● ASSIGNMENT
Copy, from the data below, every line that has "paragraph" in it.

● DATA FOR THIS EXERCISE
----------
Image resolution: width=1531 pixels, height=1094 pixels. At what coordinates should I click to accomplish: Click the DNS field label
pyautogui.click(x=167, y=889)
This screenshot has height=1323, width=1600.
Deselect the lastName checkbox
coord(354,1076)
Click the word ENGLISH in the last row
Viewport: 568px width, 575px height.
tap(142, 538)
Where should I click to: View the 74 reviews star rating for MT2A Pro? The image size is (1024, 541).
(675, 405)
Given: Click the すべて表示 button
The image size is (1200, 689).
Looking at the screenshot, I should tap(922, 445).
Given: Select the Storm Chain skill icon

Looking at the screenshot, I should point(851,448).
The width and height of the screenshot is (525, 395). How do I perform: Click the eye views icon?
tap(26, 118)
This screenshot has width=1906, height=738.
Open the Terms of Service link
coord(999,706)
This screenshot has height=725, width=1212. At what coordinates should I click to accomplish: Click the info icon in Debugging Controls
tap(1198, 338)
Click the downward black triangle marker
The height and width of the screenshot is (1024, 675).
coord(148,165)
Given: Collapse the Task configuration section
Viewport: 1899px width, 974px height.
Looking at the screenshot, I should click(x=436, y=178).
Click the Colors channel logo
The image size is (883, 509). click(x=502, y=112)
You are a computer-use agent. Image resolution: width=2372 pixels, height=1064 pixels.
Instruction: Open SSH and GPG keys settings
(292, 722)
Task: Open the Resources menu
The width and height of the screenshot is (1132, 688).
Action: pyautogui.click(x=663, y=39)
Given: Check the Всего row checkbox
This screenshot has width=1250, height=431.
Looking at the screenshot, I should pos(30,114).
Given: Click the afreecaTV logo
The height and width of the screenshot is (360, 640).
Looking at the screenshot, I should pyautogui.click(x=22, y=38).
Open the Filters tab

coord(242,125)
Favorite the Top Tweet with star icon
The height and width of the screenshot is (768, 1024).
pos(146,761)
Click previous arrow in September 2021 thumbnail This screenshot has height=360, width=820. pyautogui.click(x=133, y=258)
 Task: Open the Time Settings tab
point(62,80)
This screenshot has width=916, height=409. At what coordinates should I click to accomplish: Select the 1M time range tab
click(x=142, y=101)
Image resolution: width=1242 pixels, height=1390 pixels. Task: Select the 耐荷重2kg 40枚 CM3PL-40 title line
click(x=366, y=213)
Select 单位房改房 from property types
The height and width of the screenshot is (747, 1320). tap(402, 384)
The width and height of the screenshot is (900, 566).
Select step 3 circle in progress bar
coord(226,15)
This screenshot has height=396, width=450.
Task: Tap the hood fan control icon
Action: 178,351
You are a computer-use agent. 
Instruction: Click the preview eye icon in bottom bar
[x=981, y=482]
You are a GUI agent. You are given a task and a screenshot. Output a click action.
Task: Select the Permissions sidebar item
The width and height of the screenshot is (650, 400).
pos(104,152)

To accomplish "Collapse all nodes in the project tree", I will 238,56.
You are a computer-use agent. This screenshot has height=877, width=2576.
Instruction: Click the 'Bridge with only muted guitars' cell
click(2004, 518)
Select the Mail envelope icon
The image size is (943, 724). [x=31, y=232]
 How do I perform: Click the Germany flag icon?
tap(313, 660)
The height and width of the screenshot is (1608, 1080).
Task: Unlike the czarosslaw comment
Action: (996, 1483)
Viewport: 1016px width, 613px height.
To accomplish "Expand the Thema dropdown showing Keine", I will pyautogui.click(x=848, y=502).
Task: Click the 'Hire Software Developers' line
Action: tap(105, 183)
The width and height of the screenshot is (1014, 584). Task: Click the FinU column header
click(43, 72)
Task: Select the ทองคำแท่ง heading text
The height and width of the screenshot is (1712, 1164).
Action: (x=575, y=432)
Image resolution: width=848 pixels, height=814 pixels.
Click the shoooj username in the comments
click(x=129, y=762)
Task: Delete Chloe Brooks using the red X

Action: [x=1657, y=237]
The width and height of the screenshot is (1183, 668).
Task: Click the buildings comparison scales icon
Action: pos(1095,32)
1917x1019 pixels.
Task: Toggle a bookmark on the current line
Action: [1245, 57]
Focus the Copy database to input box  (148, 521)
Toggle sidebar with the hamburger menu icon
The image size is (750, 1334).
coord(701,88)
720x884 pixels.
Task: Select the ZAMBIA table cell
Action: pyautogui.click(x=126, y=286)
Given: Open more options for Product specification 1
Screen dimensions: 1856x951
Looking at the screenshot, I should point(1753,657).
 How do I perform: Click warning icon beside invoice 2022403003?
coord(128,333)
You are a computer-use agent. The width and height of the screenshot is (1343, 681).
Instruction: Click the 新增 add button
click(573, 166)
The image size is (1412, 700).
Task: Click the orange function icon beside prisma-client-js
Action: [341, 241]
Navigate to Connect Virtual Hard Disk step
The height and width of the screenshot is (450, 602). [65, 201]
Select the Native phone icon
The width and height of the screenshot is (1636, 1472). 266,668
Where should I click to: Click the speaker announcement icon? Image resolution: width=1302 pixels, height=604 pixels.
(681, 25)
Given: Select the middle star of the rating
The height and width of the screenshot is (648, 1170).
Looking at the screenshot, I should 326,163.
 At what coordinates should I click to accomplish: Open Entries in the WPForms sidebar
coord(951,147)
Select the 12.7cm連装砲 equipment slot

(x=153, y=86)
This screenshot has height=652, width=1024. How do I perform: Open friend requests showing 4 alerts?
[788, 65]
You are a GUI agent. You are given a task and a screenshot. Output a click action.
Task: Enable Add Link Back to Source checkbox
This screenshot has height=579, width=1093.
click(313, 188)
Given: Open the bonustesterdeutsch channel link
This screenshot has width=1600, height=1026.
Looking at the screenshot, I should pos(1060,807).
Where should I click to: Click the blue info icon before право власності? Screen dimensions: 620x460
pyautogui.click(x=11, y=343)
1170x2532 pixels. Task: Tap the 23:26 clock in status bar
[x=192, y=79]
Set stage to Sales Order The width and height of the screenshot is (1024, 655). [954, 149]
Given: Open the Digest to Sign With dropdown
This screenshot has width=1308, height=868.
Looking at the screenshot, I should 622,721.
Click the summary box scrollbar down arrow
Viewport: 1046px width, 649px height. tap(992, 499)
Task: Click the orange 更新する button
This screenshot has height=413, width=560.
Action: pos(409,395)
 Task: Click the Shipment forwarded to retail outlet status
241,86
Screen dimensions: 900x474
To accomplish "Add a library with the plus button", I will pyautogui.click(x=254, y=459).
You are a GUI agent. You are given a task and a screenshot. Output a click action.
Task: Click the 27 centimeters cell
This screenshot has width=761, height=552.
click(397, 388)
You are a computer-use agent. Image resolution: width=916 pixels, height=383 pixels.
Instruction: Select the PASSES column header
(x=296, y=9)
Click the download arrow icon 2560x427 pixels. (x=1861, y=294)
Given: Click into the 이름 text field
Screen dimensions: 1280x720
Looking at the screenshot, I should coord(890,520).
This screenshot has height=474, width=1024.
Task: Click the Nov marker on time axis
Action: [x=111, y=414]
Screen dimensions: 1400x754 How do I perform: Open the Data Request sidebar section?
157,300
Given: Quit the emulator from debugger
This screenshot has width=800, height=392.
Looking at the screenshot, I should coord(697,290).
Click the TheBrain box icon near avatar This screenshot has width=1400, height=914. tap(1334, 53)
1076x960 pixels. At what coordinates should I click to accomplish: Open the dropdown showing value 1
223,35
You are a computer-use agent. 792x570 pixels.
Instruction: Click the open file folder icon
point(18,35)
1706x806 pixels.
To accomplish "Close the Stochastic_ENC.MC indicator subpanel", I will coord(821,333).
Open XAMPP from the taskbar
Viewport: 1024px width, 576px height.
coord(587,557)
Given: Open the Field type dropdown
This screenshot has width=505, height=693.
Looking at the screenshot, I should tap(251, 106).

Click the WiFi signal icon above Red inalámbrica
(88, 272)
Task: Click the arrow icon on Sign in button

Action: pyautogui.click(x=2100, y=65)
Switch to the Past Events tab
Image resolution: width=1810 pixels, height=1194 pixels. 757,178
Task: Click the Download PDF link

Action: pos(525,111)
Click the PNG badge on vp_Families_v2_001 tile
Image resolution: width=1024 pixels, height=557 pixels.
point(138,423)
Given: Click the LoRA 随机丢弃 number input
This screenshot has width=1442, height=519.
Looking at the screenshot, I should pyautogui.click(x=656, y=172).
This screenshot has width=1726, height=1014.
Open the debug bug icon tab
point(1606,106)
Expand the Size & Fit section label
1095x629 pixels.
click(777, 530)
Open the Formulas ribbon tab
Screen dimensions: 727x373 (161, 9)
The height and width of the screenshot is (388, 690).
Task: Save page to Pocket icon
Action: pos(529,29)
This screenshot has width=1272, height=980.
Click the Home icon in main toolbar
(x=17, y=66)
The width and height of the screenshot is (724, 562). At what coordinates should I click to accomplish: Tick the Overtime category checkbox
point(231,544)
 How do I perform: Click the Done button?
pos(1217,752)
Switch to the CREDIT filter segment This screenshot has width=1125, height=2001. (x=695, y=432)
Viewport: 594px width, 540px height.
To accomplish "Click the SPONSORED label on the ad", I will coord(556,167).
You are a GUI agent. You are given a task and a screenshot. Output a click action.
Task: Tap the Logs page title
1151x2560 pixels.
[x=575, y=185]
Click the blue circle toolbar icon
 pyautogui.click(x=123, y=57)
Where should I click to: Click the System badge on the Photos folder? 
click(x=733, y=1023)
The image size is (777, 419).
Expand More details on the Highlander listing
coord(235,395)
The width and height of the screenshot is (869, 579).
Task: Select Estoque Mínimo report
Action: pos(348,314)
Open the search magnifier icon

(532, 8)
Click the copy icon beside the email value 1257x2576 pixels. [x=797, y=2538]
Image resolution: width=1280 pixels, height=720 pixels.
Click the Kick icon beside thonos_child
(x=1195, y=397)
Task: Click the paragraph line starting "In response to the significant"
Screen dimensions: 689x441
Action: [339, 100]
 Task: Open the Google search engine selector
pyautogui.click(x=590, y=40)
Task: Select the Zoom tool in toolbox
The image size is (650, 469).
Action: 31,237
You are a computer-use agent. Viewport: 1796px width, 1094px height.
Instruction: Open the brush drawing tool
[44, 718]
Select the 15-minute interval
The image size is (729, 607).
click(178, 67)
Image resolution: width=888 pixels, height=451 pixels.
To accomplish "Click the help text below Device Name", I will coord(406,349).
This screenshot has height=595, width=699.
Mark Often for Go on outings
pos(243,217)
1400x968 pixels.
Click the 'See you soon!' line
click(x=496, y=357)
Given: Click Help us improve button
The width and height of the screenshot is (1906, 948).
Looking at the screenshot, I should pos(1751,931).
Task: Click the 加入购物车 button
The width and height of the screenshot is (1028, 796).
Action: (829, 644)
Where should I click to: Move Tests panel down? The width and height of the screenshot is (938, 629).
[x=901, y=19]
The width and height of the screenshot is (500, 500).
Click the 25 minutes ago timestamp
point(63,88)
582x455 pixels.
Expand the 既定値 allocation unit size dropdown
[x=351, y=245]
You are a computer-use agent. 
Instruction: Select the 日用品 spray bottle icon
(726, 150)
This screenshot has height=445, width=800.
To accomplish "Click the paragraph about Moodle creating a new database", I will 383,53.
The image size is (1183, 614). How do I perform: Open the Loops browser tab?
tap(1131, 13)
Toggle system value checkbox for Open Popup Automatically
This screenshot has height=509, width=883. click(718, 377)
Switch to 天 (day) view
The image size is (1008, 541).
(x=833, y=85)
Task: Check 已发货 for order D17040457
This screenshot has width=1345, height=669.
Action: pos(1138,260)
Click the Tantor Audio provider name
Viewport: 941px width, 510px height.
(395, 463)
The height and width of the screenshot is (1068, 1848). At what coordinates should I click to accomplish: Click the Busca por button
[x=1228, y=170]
----------
● SOLUTION TO THIS PROBLEM
Task: Click the paragraph line starting "In response to the significant"
To accomplish "Click the paragraph about Moodle creating a new database", I will 383,53.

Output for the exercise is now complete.